Copy, from the data below, every line that has "will" in it.

◆ **Material shown**
┌──

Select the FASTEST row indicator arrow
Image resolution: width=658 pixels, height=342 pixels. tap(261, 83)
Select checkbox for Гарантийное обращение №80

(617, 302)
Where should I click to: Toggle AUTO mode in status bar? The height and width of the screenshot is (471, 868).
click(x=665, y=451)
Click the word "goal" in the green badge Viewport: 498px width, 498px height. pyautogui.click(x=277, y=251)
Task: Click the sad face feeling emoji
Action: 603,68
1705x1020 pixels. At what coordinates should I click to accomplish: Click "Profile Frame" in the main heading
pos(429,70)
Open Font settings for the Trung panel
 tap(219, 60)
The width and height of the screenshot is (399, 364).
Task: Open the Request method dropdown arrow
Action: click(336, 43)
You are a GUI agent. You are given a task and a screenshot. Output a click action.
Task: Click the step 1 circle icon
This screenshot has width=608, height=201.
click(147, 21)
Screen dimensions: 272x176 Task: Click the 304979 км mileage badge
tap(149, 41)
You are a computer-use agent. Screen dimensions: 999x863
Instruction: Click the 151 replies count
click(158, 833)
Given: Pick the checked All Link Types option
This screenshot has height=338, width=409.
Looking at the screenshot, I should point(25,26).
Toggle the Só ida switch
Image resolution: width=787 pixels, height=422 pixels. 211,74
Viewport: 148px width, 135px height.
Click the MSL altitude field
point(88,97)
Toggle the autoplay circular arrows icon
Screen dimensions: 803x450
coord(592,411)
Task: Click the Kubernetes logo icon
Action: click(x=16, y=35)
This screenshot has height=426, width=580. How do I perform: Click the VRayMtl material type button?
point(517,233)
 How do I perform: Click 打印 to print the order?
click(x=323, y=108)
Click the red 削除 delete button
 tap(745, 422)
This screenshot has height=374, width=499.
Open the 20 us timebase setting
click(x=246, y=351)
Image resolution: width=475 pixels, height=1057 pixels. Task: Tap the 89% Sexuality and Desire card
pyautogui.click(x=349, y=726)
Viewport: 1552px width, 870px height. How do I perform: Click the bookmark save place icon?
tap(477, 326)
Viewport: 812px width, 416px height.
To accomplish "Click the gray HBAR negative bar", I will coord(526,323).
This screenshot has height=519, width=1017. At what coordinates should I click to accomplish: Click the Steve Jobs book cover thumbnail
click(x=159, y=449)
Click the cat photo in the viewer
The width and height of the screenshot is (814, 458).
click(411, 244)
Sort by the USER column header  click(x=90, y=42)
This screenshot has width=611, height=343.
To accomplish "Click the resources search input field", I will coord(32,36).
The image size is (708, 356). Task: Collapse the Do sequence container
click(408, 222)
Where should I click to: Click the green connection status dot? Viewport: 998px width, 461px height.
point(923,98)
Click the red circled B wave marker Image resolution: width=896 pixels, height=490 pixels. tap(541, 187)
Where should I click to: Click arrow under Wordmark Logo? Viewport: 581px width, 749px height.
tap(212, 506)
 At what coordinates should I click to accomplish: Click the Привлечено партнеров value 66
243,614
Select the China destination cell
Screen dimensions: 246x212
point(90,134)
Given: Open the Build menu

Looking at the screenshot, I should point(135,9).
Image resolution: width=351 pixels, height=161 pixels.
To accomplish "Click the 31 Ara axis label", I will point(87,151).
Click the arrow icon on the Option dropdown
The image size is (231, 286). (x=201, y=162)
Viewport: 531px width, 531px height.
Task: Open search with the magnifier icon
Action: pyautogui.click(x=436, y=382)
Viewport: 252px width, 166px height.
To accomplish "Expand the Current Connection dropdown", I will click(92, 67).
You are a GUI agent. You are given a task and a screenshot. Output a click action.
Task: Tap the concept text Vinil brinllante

└──

◆ **Answer box**
To accomplish "Click the gray HBAR negative bar", I will coord(526,323).
To accomplish "Click the resources search input field", I will coord(32,36).
To accomplish "Click the 31 Ara axis label", I will point(87,151).
To accomplish "Expand the Current Connection dropdown", I will click(92, 67).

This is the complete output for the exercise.